◆ RECORDS FOR THIS EXERCISE ◆
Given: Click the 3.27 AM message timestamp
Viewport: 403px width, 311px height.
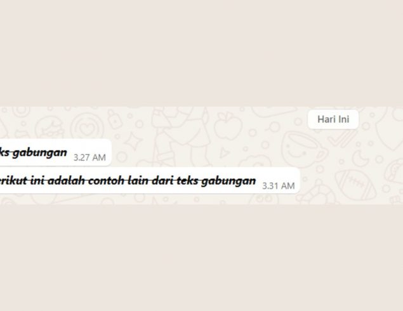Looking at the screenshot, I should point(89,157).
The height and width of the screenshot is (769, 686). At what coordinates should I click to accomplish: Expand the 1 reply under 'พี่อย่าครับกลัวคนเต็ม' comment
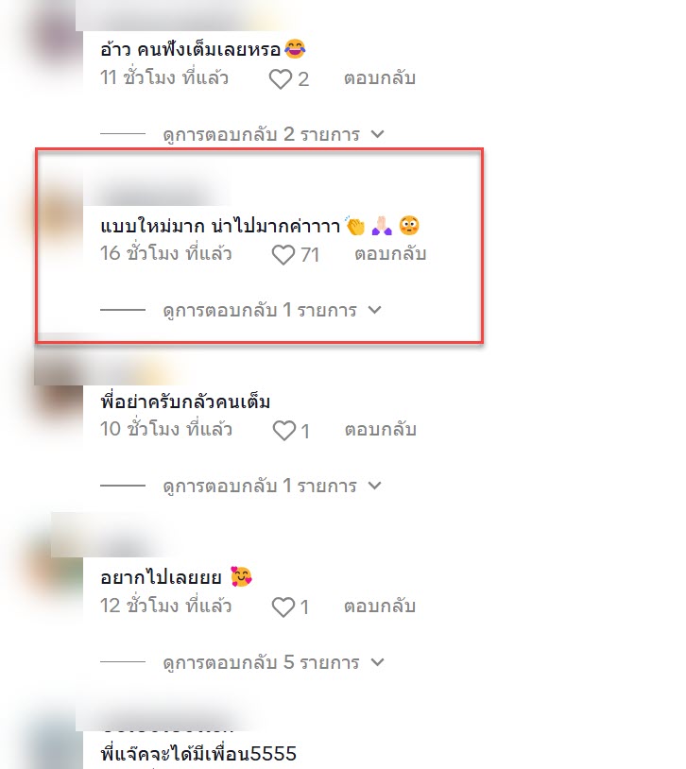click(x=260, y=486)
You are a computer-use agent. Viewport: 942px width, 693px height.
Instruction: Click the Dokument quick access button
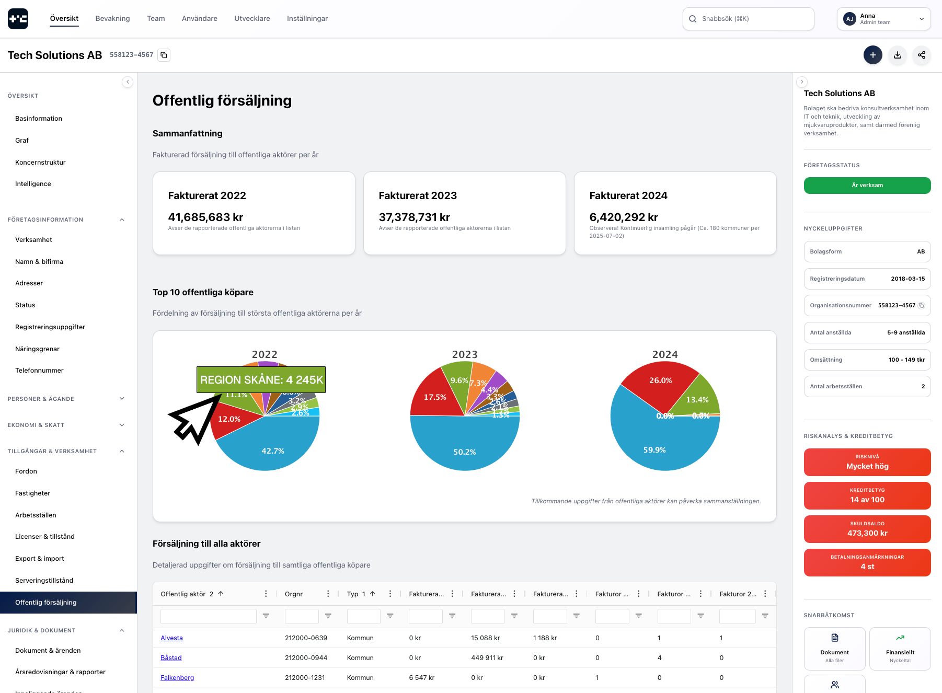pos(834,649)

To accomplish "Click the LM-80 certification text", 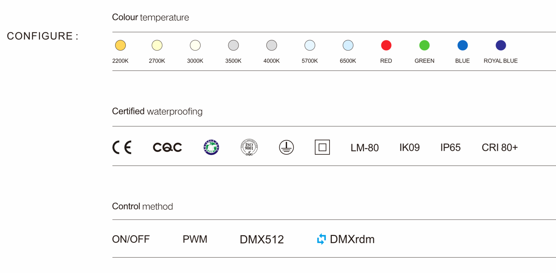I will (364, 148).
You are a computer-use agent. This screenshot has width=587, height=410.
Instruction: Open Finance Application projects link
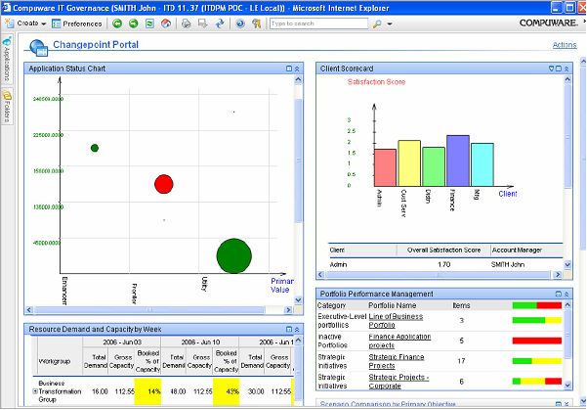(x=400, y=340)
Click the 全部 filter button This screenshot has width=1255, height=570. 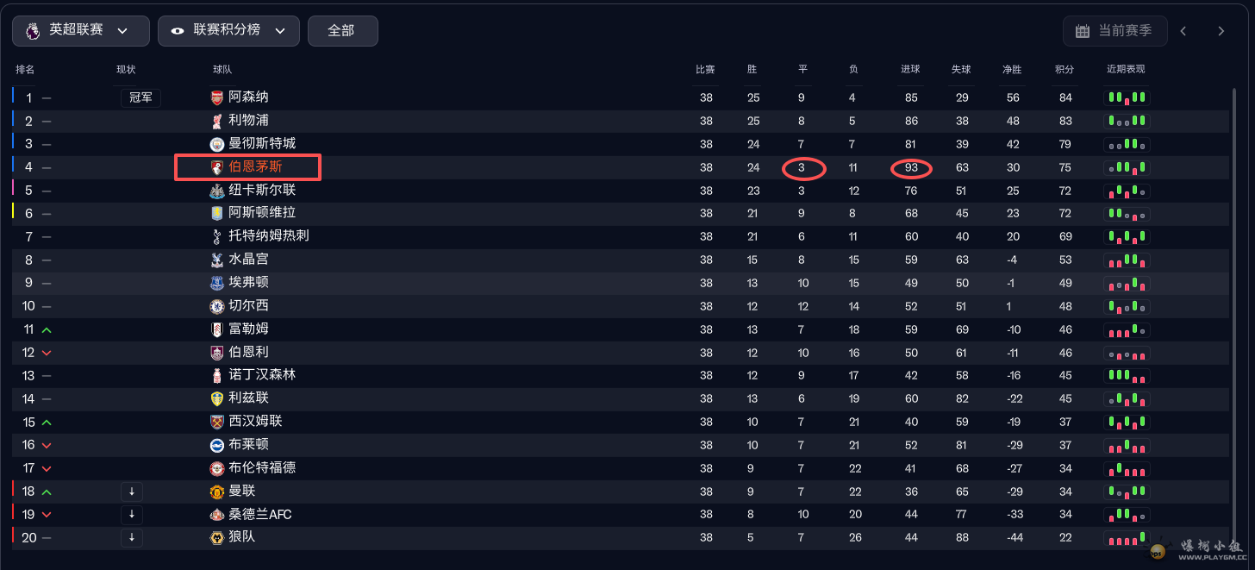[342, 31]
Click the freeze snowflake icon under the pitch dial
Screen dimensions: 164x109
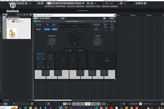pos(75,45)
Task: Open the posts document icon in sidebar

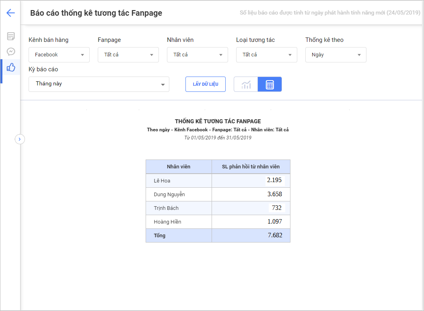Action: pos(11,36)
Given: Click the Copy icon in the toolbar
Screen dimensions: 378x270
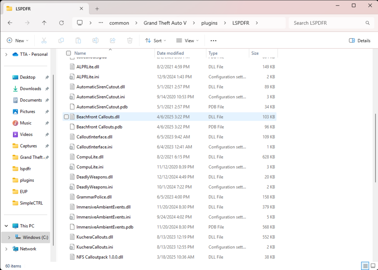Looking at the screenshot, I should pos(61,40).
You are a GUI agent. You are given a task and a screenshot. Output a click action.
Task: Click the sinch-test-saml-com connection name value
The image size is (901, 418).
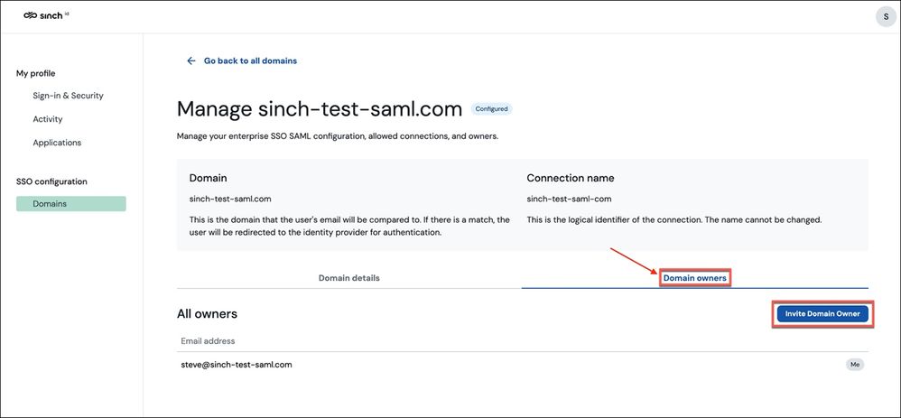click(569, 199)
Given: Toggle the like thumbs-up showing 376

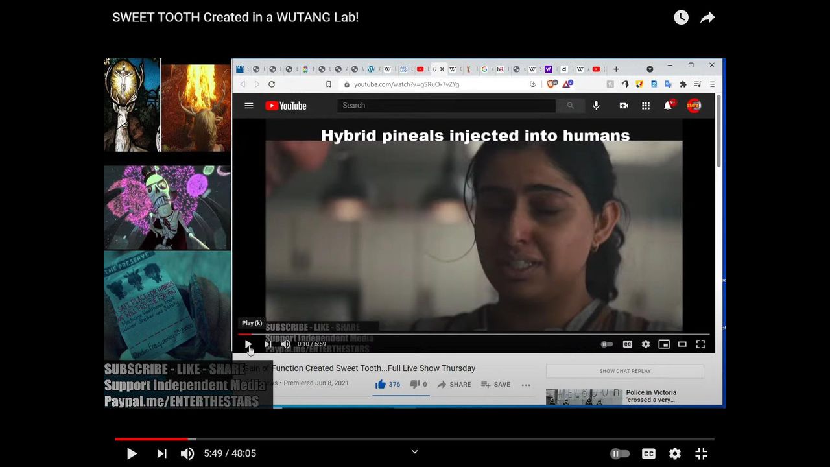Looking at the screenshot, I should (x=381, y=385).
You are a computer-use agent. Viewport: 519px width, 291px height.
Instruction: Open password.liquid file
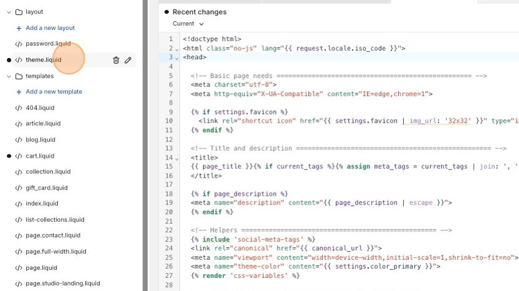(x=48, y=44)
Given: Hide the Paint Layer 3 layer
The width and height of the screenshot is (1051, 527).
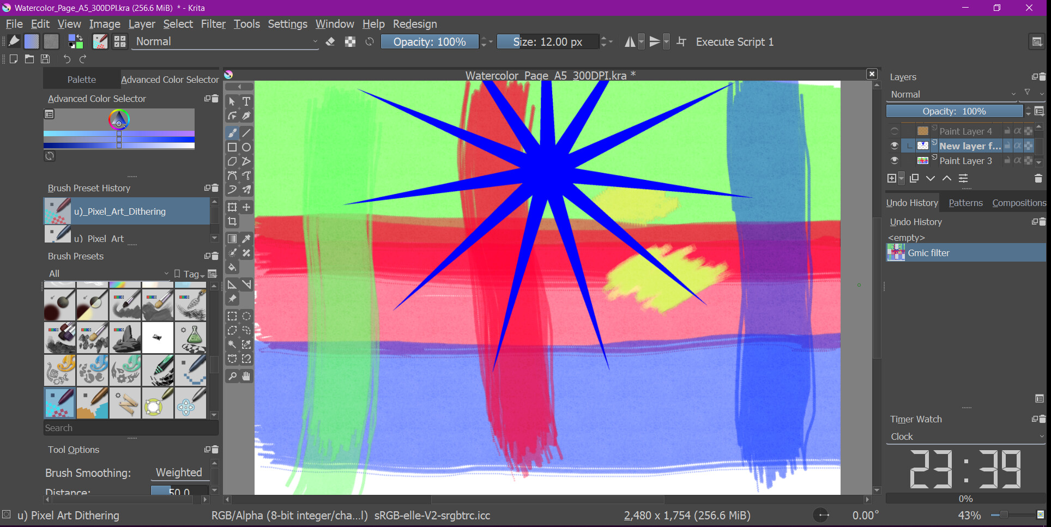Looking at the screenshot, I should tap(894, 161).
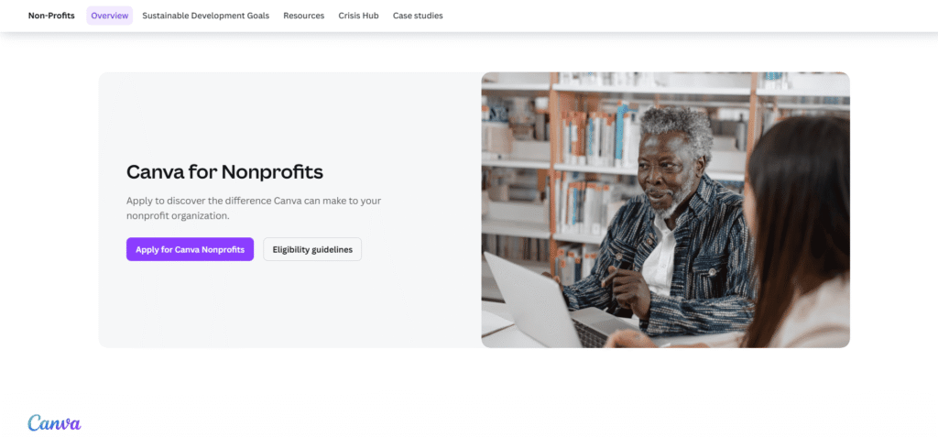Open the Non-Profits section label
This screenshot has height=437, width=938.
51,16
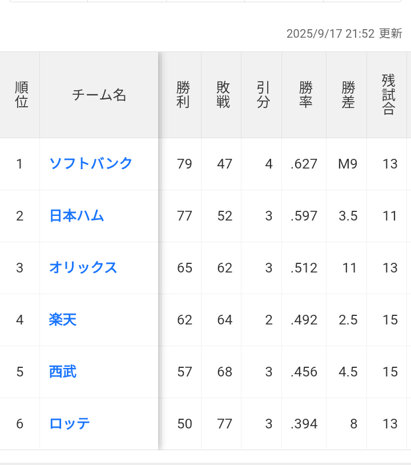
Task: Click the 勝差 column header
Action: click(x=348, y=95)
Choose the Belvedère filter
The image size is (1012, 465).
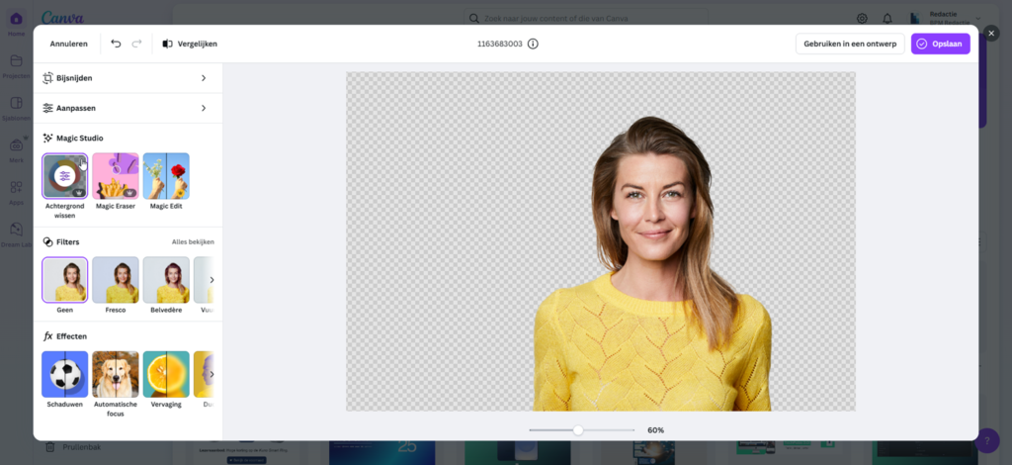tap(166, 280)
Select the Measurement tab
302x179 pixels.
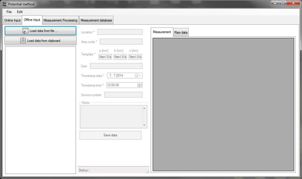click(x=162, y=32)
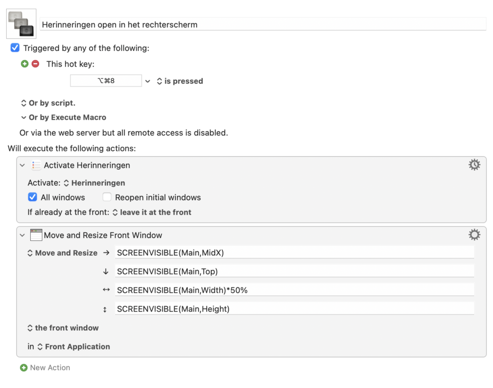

◆ WORK TO BE COMPLETED ◆
Going from the line with "The image size is (1012, 465)." to the last line of the listing, write out each line exactly and nothing else. Leave out all pictures.

◆ WRITTEN ANSWER ◆
The image size is (1012, 465).
tap(166, 280)
Select the Measurement tab
302x179 pixels.
click(x=162, y=32)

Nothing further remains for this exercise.